Шпик наконец надел шляпу, и гомон вокруг него оборвался пронзительно заверещавшим свистком. Толпа брезгливо отхлынула. От западных ворот послышался топот полицейских. Делать здесь больше было нечего.

Людвик и Хенрик, выхватив из толпы предупредившую их девушку, скрылись в боковых аллеях.

Минут через десять они вышли на улицу Агриколя и вскочили в первую попавшуюся пролетку.

— Куда прикажете, господа? — не оборачиваясь спросил извозчик.

— Гони! — крикнул ему Дулемба.

Извозчик мгновенно оживился, вожжой хлестнул по крупу лошади, и пролетка понеслась.

Пересекли Уяздовскую аллею и, выскочив на Maршалковскую улицу, повернули вправо. Назад убегали стройные ряды лип, которыми с обеих сторон обсажена была эта самая нарядная и богатая в Варшаве улица. Промелькнули упершиеся в небо две высоченные башни с горящими золотом крестами — костел Спасителя… Проскочили Иерусалимские Аллеи, разрезавшие город от Вислы до западных окраин и, только въехав в какую-то тихую под старинными липами улицу, извозчик придержал блестевшую от пота лошадь.

— Молодец! — сказал Людвик, похлопав по плечу возницы. Тот обернулся бородатым лицом с голубыми глазами и широко улыбнулся.

— Разве ж мы не понимаем, с кем имеем дело!.

— Мы хотели бы знать ваше имя, — сказал Людвик, пожимая руку спасшей их от ареста девушке.

— Мое имя вам ничего не скажет.

— Имена ничего не говорят только до тех пор, пока не знаешь, кому они принадлежат.

— Розалия Фельсенгарт.

— А я слесарь Бух.

— А я… Дулемба.

— Я знаю, — улыбнувшись карими глазами, сказала Розалия.

— Откуда? — изумился Дулемба. — Я вас слушала однажды…

— Где?

— В кружке на заводе Карского.

— А чем вы занимаетесь?

— Я учительница.

— Сердечно рады знакомству с вами.

— А вы, очевидно, недавно из Европы? — спросила Розалия, кинув все еще теплый от улыбки взгляд на стоявшего чуть поодаль Варыньского. — И у вас нет квартиры…

Светлые брови Людвика шевельнулись от удивления.

— Да, но как же вы угадали? — спросил он, стараясь скрыть смущение.

— По вашему пальто. Таких в Варшаве еще не носят.

— Вы были в Европе?

— Никогда. Только мечтаю попасть. Я думаю, что и шпик обратил на вас внимание из-за вашего широкого пальто.

Хенрик и Людвик многозначительно переглянулись.

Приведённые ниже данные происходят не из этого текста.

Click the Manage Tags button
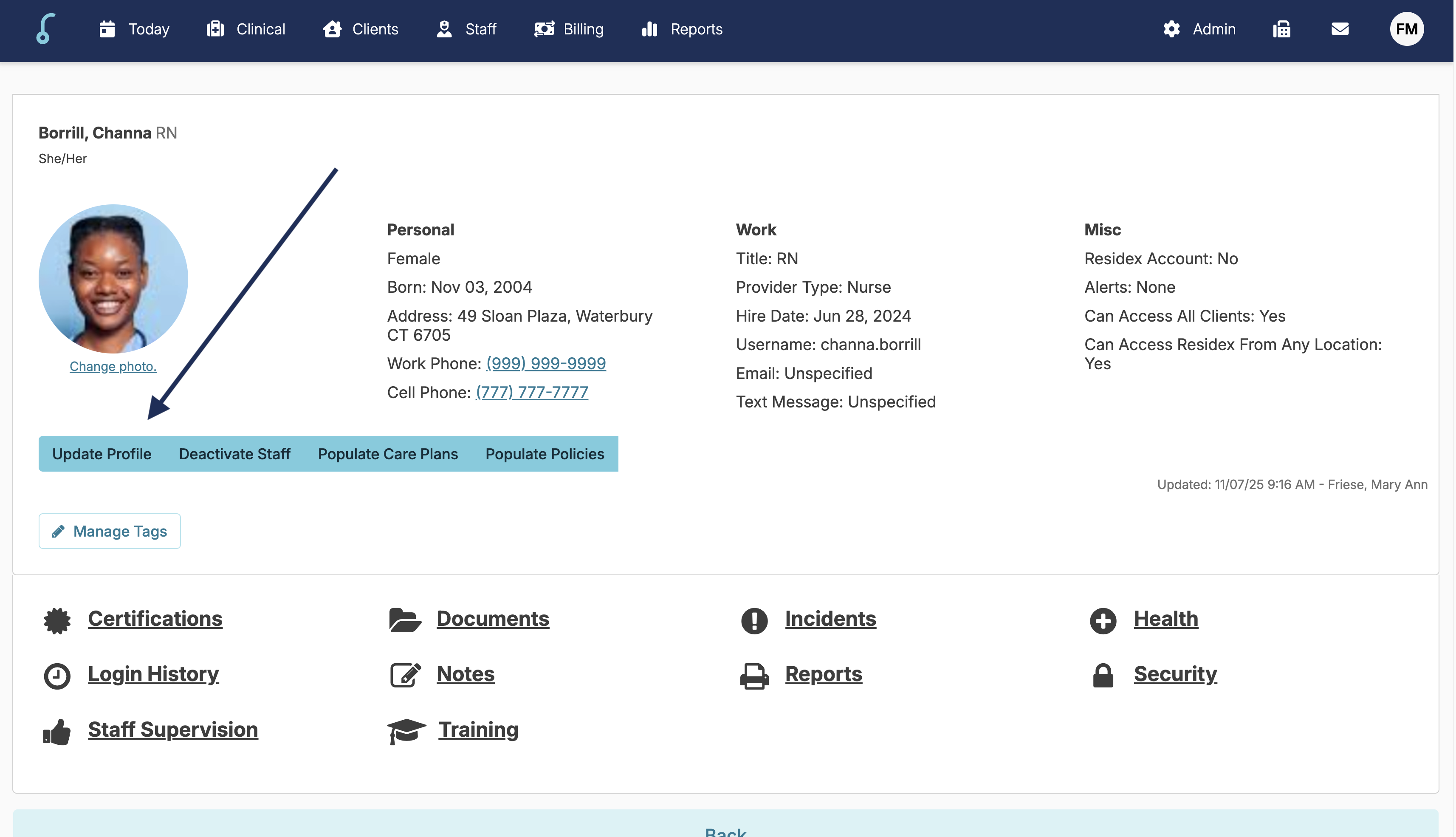Viewport: 1456px width, 837px height. [110, 531]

— Я знаю здесь неподалеку одну квартиру, — сказала Розалия, — которая по всем приметам… вне подозрения. Вы можете там укрыться на время. Хозяин будет рад оказать вам услугу.

Осенью 1881 года в Петербурге возникла Польско-литовская социально-революционная партия. В ней состояло около трех десятков человек, но это были опытные бойцы, имевшие серьезные навыки пропагандистской работы в рабочих и интеллигентских кружках, хорошо знакомые с правилами конспирации.

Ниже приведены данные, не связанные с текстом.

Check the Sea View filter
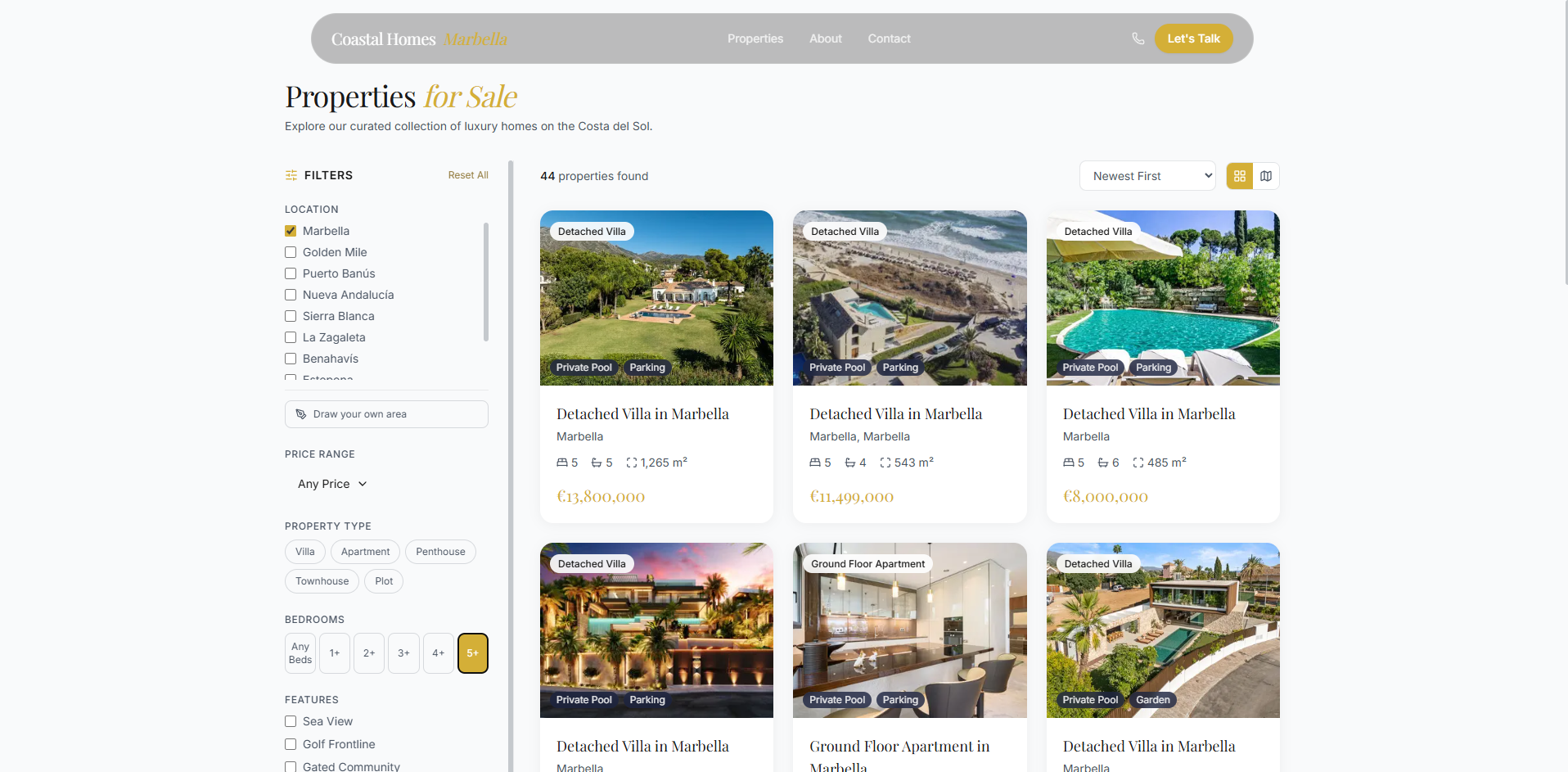Screen dimensions: 1568x772 pos(290,721)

Во главе партии стоял руководящий орган — Секретный совет, избиравшийся тайным голосованием я состоящий из шести человек. Один из них — студент Института инженеров путей сообщения Станислав Куницкий был связан с членами Исполнительного комитета «Народной воли» Верой Фигнер, Теллаловым и Грачевским. Именно через него Польско-литовская социально-революционная партия держала связь с «Народной волей».

В конце 1881 года Секретный совет направил Станислава Куницкого в Варшаву для установления связи с варшавскими революционными кругами. Он встретился с Казимежем Пухевичем.

— Я знаком с программным заявлением вашей партии, — сказал Пухевич, — и считаю его, мягко говоря, далеким от реальных задач сегодняшнего дня. Явно видно влияние «Народной воли».

— Но мы этого и не скрываем, — сдержанно сказал Куницкий, горячо разделявший идеи «Народной воли» и находившпйся под обаянием героической судьбы этой партии. — Мы открыто заявляем не только о солидарности с «Народной волей», но и о союзе с ней, разумеется, на федеративной основе. Впрочем как и со всеми революционными группами всех национальностей. И наша цель — политическое, национальное и социальное освобождение трудящихся.

— Да, но пути к его достижению разные. Я лично считаю, что прежде чем стремиться к политическому освобождению трудящихся, их необходимо закалить в терпеливой многотрудной экономической борьбе с капиталом. А в немедленном политическом столкновении с самодержавием мы неминуемо потерпим поражение и тем самым только отдалим достижение главной цели.

Трудно было найти двух более противоположных по характеру людей: пылкому, увлекающемуся и постоянно воспламеняющемуся Куницкому противостоял человек осторожный, раздумчивый, рассудительный. Они и внешне-то резко отличались друг от друга. Стась Куницкий — стройный, порывистый, с очень подвижными большими черными глазами, унаследованными от матери-грузинки.

Пухевич — сутуловат, суховат, серые глаза за стеклами пенсне глядели на собеседника пристально, как бы остановившись…

— Вы сказали… «я лично считаю»… стало быть, есть и другие точки зрения у ваших товарищей? — поинтересовался Куницкий.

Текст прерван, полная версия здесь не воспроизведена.